Sum-Rank BCH Codes and Cyclic-Skew-Cyclic Codes

TL;DR

This paper introduces sum-rank BCH and cyclic-skew-cyclic codes, characterizes their algebraic structure, establishes bounds on their minimum distance, and demonstrates their superior performance over existing codes with an efficient decoding method.

Contribution

It defines and analyzes sum-rank BCH codes and cyclic-skew-cyclic codes, providing new bounds, structural insights, and practical decoding algorithms for these codes.

Findings

Sum-rank BCH codes outperform previous codes in the binary 2x2 matrix setting.

A lower bound on the minimum sum-rank distance is established.

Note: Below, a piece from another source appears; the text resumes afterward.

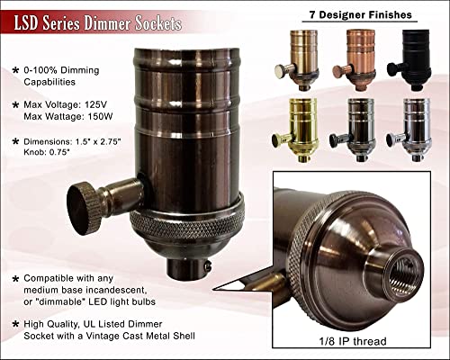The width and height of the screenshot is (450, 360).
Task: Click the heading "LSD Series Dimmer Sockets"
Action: (x=98, y=23)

An efficient decoder up to half the minimum distance is developed.

Abstract

In this work, cyclic-skew-cyclic codes and sum-rank BCH codes are introduced. Cyclic-skew-cyclic codes are characterized as left ideals of a suitable non-commutative finite ring, constructed using skew polynomials on top of polynomials (or vice versa). Single generators of such left ideals are found, and they are used to construct generator matrices of the corresponding codes. The notion of defining set is introduced, using pairs of roots of skew polynomials on top of poynomials. A lower bound (called sum-rank BCH bound) on the minimum sum-rank distance is given for cyclic-skew-cyclic codes whose defining set contains certain consecutive pairs. Sum-rank BCH codes, with prescribed minimum sum-rank distance, are then defined as the largest cyclic-skew-cyclic codes whose defining set contains such consecutive pairs. The defining set of a sum-rank BCH code is described, and a lower bound on its dimension is obtained. Thanks to it, tables are provided showing that sum-rank BCH codes beat previously known codes for the sum-rank metric for binary $ 2 \times 2 $ matrices (i.e., codes whose codewords are lists of $ 2 \times 2 $ binary matrices, for a wide range of list lengths that correspond to the code length). Finally, a decoder for sum-rank BCH codes up to half their prescribed distance is obtained.